ARBEITSAUFTRAG 1 — Wiederholen Sie aus dem Auszug über die Kosten des Erbscheins wortgetreu den Teil, der mit den Worten „a) Kosten der“ einsetzt und mit „eidesstattlichen Versicherung verzichtet.“ schließt.
ARBEITSAUFTRAG 2 — Welcher Wert wird laut dem Auszug über die Kosten des Erbscheins bei einem Antrag auf Erteilung eines Hoferbfolgezeugnisses für die Bildung des Gegenstandswerts zugrunde gelegt?
ARBEITSAUFTRAG 3 — Führen Sie den Auszug über die Kosten des Erbscheins im Anschluss an seinen letzten Satz fort.

___ ZITIERTER AUSZUG

Rz. 93
Hinsichtlich der Kosten des Erbscheins ist zu unterscheiden zwischen den Kosten, die durch die Staatskasse für die Erteilung oder Ablehnung eines Erbscheinantrags festgesetzt werden, und den Kosten, die für die Beratung durch einen Rechtsanwalt entstehen.
a) Kosten der Staatskasse
Rz. 94
Die Kosten im Erbscheinsverfahren werden nach § 40 GNotKG, § 80 FamFG festgelegt. § 3 GNotKG i.V.m. Anlage 1 Nr. 12210 KV regelt die Kosten für die Erteilung.
Praxishinweis
Es empfiehlt sich allein aus diesen Kostengründen, bei der Beantragung des Erbscheins unter Mitwirkung eines Rechtsanwalts besonders gründlich das Erbrecht darzustellen und sämtliche Informationen und Urkunden zu beschaffen, damit das Nachlassgericht ggf. nach § 352 Abs. 3 S. 4 FamFG auf die Abgabe der eidesstattlichen Versicherung verzichtet.
Rz. 95
Als Grundlage der Kostenentscheidung muss zunächst der Gegenstandswert (Geschäftswert) gebildet werden. Der Gegenstandswert wird aus dem reinen Nachlasswert gebildet. Abzugsfähig sind die Nachlassverbindlichkeiten. Für die Bildung des Gegenstandswerts eines Antrags auf Erteilung eines Hoferbfolgezeugnisses wird der gemeine Wert des Hofs zugrunde gelegt.
Rz. 96
§ 40 Abs. 1 GNotKG stellt zwar auf den Wert des Nachlasses zum Zeitpunkt des Erbfalls ab. Zur Wertermittlung dürfen als Passiva aber lediglich die Erblasserschulden, nicht hingegen die Erbfallschulden in Ansatz gebracht werden.
Rz. 97
Praxishinweis
Der mit der Antragstellung beauftragte Rechtsanwalt sollte auch bei der Mitteilung des Nachlasswerts darauf achten, dass möglichst alle abzugsfähigen Aufwendungen vom Mandanten beigebracht werden und bei der Ermittlung eines Grundstückswerts etwaige wertmindernde Aspekte, wie z.B. Lage, Zuschnitt und Bebaubarkeit, bei der Wertermittlung, die das Nachlassgericht vornimmt, ausreichend Berücksichtigung finden.

______
___ VORLIEGENDE ANGABEN

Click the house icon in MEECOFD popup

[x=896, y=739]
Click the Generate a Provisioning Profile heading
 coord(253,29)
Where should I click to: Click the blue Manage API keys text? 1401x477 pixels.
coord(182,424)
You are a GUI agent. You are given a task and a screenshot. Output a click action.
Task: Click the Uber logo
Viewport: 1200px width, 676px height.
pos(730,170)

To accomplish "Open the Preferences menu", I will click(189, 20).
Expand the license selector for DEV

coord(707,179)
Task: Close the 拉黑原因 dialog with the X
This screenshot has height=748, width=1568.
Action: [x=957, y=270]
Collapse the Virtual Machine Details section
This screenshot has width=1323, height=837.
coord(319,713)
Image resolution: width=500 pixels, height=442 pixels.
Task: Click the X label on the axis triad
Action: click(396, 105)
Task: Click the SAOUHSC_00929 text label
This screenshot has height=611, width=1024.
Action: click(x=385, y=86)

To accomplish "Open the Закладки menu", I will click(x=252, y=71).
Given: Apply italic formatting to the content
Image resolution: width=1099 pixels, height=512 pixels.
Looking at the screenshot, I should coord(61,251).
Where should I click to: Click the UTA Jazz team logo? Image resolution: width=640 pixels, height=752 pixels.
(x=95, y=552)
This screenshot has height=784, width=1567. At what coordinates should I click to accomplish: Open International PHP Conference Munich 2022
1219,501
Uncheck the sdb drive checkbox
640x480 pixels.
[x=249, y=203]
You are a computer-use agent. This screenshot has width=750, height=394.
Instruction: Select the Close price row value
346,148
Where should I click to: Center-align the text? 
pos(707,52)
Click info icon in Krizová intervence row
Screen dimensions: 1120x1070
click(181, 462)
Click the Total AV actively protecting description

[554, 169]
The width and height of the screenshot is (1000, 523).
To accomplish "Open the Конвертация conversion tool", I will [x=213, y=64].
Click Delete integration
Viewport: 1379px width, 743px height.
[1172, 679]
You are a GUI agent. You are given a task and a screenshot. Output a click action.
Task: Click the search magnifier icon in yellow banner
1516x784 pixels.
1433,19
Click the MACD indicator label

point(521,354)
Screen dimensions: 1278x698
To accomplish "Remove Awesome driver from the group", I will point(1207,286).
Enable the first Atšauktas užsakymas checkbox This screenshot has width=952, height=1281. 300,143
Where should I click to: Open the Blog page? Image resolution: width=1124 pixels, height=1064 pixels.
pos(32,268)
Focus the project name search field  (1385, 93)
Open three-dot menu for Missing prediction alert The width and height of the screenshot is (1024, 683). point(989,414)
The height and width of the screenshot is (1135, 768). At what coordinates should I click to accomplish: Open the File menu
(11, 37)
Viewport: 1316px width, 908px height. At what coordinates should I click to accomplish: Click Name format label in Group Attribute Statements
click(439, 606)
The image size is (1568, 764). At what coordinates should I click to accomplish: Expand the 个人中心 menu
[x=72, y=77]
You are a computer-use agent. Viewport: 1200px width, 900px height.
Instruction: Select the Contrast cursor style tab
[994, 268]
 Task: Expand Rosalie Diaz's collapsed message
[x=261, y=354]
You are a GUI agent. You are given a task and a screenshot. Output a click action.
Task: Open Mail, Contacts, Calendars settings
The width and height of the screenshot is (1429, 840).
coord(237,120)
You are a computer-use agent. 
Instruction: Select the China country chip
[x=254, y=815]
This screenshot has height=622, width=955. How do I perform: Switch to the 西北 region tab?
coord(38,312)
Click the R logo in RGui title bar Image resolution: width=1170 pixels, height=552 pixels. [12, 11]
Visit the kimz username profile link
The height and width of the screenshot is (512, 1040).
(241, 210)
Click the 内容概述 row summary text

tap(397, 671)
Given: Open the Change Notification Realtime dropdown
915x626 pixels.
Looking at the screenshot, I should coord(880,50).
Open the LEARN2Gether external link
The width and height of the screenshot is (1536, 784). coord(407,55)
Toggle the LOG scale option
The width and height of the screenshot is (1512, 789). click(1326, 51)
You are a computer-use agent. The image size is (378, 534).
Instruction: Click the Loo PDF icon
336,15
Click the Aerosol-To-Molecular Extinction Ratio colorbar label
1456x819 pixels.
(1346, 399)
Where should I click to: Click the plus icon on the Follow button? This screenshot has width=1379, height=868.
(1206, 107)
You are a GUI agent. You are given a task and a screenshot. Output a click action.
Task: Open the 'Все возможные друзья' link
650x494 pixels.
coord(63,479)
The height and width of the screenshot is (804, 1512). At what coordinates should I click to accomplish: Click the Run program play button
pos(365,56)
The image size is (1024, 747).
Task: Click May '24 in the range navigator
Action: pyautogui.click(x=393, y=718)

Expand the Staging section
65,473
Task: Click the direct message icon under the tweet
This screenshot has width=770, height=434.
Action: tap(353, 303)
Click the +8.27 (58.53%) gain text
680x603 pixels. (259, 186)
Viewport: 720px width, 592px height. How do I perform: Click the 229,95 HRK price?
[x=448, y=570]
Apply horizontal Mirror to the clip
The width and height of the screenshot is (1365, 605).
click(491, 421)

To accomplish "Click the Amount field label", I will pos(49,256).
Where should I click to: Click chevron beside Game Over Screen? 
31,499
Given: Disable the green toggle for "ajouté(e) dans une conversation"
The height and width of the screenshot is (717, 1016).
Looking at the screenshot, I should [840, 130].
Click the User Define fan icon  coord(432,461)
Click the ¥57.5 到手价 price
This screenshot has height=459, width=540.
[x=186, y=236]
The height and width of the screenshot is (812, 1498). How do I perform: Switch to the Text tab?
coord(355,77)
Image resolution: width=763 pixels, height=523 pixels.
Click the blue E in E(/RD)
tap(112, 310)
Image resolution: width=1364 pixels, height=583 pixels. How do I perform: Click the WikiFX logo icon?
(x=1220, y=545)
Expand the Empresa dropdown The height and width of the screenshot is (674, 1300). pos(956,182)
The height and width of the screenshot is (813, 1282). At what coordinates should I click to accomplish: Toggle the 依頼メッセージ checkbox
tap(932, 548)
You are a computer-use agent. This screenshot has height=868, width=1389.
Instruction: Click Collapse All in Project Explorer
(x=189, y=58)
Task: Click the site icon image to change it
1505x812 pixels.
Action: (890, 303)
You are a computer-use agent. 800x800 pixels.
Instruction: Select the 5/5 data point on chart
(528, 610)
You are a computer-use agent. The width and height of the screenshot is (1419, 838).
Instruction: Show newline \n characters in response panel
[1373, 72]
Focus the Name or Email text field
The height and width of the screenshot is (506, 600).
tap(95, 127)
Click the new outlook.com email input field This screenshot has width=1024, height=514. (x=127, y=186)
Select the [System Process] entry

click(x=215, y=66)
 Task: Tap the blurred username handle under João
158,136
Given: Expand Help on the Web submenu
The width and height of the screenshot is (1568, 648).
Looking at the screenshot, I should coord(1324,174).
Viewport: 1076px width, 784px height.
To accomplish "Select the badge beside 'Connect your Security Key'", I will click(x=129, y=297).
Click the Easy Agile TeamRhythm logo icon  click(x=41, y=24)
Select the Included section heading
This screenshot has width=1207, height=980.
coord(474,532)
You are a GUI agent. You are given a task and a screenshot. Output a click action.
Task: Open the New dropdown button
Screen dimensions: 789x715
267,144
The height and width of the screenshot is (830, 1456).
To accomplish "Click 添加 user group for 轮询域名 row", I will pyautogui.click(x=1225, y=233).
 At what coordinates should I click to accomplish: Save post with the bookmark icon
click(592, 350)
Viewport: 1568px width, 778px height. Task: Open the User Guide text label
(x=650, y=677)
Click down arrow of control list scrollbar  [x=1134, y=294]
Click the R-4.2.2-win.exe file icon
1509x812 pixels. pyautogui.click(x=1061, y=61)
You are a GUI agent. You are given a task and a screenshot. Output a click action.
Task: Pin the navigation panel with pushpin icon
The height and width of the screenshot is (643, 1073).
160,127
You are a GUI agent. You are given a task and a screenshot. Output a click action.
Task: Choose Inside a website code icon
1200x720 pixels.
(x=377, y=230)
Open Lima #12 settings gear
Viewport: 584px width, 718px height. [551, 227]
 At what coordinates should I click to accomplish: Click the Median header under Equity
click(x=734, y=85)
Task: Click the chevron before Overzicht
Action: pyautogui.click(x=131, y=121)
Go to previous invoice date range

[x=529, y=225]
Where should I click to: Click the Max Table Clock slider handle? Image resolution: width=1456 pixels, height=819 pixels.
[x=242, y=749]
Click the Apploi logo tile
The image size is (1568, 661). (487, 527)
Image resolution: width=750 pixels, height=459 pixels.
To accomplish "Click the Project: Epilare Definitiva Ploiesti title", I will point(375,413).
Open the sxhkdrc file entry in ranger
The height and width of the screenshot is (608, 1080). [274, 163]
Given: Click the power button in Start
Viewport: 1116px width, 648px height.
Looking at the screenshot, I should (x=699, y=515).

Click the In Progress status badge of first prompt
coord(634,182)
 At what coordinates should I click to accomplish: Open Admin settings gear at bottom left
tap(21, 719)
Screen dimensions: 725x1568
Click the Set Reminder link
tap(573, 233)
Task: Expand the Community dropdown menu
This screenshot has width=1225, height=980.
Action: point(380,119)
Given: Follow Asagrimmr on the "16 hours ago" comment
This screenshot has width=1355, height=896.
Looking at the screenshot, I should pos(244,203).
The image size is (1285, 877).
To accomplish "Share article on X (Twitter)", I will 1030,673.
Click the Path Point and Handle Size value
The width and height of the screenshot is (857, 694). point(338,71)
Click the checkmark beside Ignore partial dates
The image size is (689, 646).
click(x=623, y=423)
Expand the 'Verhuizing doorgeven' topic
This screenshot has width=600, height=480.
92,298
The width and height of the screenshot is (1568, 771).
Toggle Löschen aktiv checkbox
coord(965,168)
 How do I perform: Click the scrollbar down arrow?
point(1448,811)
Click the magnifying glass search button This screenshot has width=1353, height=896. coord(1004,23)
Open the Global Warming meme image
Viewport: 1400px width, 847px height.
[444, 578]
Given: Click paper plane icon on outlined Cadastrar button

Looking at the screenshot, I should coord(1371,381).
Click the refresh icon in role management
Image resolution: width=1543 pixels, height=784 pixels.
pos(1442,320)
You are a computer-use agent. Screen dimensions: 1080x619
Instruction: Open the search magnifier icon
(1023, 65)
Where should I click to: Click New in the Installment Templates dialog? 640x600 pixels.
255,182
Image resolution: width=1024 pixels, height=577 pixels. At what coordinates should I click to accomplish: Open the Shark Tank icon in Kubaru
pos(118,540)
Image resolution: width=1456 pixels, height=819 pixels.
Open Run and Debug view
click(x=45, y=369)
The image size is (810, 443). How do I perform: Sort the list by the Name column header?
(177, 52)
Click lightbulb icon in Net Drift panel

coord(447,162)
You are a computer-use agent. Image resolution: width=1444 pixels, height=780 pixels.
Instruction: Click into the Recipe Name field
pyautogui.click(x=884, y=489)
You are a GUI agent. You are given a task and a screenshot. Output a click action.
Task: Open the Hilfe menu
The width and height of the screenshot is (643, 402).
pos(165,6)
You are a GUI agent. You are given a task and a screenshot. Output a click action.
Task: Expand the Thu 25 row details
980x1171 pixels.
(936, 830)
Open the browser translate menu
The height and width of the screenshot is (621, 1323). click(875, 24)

______

ANTWORT 1 —
a) Kosten der Staatskasse
Rz. 94
Die Kosten im Erbscheinsverfahren werden nach § 40 GNotKG, § 80 FamFG festgelegt. § 3 GNotKG i.V.m. Anlage 1 Nr. 12210 KV regelt die Kosten für die Erteilung.
Praxishinweis
Es empfiehlt sich allein aus diesen Kostengründen, bei der Beantragung des Erbscheins unter Mitwirkung eines Rechtsanwalts besonders gründlich das Erbrecht darzustellen und sämtliche Informationen und Urkunden zu beschaffen, damit das Nachlassgericht ggf. nach § 352 Abs. 3 S. 4 FamFG auf die Abgabe der eidesstattlichen Versicherung verzichtet.

ANTWORT 2 — Der gemeine Wert des Hofs.

ANTWORT 3 —
Rz. 98
Exemplarisch könnte eine Kostenrechnung des Nachlassgerichts für die Erteilung eines Erbscheins wie folgt aussehen:
(1) |
Gebühren für die Eröffnung der letztwilligen Verfügung von Todes wegen, § 3 GNotKG Anlage 1 Nr. 12101 VK in Höhe von 100 EUR. |
(2) |
Gebühren für die Beurkundung einer Versicherung an Eides statt, § 3 GNotKG Anlage 1 Nr. 12210 KV, 1,0 Gebühr, |
(3) |
Gebühr für die Erteilung des Erbscheins, § 3 GNotKG Anlage 1 Nr. 12210 KV, 1,0 Gebühr |
(4) |
Auslagen von Gericht und Notar nach Anlage 2, 3. Hauptabschnitt für Dokumentenerstellung, Kopien, Schreibauslagen und dergleichen. |
Rz. 99
Praxishinweis
Der mit der Beurkundung eines Erbscheinantrags befasste Notar hat den Antragsteller zu befragen, für welche Zwecke er den Erbschein benötigt. Stellt sich dabei heraus, dass er diesen nur für die Berichtigung des Grundbuchs benötigt und liegt ein einfacher, unkomplizierter Erbschaftsfall zugrunde, so hat der Notar den Antragsteller darüber zu belehren, dass es kostengünstiger wäre, lediglich das vorhandene Testament zu eröffnen und eine Niederschrift über die Testamentseröffnung vorzunehmen, damit diese dann dem Grundbuchamt zusammen mit einer Abschrift des Testaments zur Grundbuchberichtigung vorgelegt werden kann. Da der Nachweis des Erbrechts auch durch eine andere Form als durch einen Erbschein zulässig ist, muss der Notar folglich über die kostengünstigere Alternative zu einer Erbscheinsbeantragung belehren.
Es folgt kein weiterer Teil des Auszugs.